Illustration by Abro
The subject of Pakistan Studies was introduced in the early 1970s. It was first made compulsory in schools and, from the late 1970s onwards, in colleges and universities. Over the years, it has often been lambasted for promoting half truths and — from the 1980s — even religious and racial bigotry.
Various Pakistani scholars, such as Dr A.H. Nayyar, Ahmad Salim and Rubina Saigol, have substantiated these claims through detailed Studies of Pakistani textbooks. Indeed, the content in these tomes, especially in Pakistan Studies books, is rather alarming.
The overlying consensus in this regard is that the subject of Pakistan Studies was concocted as a reaction to the rising sentiment of ethnic regionalism in the country; and largely as a response to the violent manner in which the former East Pakistan broke away in 1971 to become Bangladesh.
The subject may have been formulated and promoted by leftists and liberals as a response to the country’s existential crises but they themselves became its victims
According to a desperate and bruised state and a new populist government headed by Z.A. Bhutto, this happened because a cohesive ideology of Pakistan, based on a shared Muslim faith which transcended ethnic identities, had not been properly formulated and ingrained among the people.
So, Pakistan Studies set out to do just that, even if it had to distort and omit certain inconvenient truths. But, as a project, it was initially not really in the hands of belligerent politico-religious scribes, even though it would become just that during the Zia dictatorship in the 1980s. Initially, as an intellectual pursuit, it was formed by some noted, rationalist historians and introduced by a ‘modernist’ state and a populist left-leaning government.

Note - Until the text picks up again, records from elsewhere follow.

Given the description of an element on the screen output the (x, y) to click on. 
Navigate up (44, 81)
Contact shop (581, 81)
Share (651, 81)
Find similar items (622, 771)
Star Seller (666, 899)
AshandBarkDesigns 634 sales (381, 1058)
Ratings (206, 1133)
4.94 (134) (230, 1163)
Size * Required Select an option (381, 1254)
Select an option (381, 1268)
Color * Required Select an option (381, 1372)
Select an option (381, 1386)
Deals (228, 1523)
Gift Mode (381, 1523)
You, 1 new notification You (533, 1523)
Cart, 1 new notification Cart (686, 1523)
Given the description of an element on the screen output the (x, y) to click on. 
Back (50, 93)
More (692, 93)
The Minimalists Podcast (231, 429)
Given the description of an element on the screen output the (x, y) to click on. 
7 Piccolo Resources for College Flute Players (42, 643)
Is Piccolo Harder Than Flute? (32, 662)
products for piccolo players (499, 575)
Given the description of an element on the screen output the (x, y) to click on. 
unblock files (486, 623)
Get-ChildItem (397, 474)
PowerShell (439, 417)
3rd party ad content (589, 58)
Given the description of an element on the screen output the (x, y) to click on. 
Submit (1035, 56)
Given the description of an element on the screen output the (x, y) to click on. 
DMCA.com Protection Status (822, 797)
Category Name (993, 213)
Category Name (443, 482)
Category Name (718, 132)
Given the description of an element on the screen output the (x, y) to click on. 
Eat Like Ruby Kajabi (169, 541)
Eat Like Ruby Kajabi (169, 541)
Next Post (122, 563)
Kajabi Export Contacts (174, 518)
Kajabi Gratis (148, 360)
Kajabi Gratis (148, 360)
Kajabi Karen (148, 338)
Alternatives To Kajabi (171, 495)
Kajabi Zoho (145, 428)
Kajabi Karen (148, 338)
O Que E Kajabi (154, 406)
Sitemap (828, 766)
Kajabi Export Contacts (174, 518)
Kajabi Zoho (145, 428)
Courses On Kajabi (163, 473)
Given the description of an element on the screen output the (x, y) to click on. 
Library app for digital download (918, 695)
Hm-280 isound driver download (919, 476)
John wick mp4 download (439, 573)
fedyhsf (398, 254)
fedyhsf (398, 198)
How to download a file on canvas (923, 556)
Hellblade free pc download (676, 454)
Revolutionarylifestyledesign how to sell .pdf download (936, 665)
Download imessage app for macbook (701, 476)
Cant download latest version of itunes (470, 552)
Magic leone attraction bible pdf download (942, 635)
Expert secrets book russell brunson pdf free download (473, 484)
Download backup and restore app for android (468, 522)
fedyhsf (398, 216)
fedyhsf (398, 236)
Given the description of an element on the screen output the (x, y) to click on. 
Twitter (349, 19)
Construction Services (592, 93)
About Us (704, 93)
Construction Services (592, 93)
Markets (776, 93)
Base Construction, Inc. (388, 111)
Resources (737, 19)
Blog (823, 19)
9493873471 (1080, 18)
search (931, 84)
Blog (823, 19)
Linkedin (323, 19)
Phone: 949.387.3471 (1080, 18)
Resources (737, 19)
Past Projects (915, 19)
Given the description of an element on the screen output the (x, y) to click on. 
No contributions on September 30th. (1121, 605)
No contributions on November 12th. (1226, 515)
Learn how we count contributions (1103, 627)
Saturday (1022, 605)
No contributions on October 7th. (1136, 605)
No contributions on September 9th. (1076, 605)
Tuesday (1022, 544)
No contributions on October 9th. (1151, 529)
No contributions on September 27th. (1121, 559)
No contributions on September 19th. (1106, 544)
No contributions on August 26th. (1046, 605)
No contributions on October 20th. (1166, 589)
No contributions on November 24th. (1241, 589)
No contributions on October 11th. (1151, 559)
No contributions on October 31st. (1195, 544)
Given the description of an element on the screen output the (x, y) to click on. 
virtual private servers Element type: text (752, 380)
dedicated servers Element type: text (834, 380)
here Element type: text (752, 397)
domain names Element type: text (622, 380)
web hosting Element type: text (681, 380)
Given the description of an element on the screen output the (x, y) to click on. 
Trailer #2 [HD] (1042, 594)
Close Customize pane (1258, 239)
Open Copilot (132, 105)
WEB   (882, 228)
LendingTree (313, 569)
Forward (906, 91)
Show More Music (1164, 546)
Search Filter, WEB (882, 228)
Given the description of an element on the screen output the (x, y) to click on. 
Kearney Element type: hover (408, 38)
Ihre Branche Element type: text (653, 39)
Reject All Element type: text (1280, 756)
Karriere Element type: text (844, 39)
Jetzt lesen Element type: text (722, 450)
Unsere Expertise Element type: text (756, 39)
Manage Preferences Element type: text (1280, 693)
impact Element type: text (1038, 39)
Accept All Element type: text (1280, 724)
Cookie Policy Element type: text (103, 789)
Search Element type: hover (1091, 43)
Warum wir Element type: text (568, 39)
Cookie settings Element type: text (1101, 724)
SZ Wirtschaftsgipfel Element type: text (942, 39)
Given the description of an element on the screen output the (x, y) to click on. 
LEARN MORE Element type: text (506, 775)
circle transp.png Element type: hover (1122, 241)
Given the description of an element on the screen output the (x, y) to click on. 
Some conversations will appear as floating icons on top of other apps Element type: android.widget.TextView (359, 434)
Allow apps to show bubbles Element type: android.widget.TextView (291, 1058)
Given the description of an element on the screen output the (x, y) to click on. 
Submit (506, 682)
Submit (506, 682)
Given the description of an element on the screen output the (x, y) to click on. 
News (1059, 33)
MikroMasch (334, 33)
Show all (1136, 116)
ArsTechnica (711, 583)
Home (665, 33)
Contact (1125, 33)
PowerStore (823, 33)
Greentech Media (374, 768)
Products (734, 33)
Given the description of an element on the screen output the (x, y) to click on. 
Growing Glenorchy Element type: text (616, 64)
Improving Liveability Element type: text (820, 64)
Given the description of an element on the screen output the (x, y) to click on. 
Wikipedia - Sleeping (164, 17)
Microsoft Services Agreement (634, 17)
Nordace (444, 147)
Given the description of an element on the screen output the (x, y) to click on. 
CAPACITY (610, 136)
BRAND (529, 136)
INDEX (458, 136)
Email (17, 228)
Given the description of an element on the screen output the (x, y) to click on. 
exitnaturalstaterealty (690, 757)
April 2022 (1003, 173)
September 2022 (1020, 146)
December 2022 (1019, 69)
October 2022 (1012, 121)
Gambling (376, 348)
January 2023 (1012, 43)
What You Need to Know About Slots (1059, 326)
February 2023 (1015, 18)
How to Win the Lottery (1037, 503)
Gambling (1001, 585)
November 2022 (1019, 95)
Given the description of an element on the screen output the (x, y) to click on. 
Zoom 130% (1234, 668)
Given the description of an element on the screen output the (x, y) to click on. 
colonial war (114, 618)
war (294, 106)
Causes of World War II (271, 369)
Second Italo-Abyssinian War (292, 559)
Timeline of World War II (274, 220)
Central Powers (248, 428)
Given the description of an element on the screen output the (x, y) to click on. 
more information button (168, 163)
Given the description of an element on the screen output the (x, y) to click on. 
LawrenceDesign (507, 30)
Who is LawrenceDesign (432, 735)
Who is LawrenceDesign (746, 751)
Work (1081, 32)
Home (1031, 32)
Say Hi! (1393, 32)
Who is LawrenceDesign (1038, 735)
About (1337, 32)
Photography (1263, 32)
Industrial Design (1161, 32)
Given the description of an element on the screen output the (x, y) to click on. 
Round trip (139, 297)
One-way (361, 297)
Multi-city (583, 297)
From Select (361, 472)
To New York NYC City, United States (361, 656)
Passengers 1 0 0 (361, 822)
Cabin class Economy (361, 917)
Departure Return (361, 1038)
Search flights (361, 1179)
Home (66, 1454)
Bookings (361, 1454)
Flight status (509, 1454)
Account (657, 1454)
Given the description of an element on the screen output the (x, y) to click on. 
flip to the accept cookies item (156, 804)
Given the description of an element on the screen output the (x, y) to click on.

But here’s the interesting bit: Those who came up with this subject eventually became its victims. Let me explain. The creation of Pakistan Studies in the 1970s was related to what was emerging in certain prominent segments of the academia in the US and Europe at the time.
In 1961, the French philosopher Michel Foucault published Madness and Civilisation. In 1962, the American philosopher Thomas Khun published The Structure of Scientific Revolutions. In 1966, two American sociologists, Peter Berger and Thomas Luckmann, penned The Social Construction of Reality. In 1968, the American anthropologist, Carlos Castaneda, published The Teachings of Don Juan.
These books made a huge impact on the evolution of psychiatry, sociology and anthropology. Each one of them were authored by ‘progressive’ men who were educated in some of the finest Western educational institutions which, for years, had upheld the core principles of the Age of Enlightenment: reason, rationality, science and empiricism.
Yet, these books are all vehement attacks on these principles. They claimed that truths, even scientific truths, were all constructions of power elites. Mental illness was a concept, not a truth. Reality was a social construction. Superstitions and ‘magical thinking’ can be as legitimate as scientific truths because truth was ‘relative.’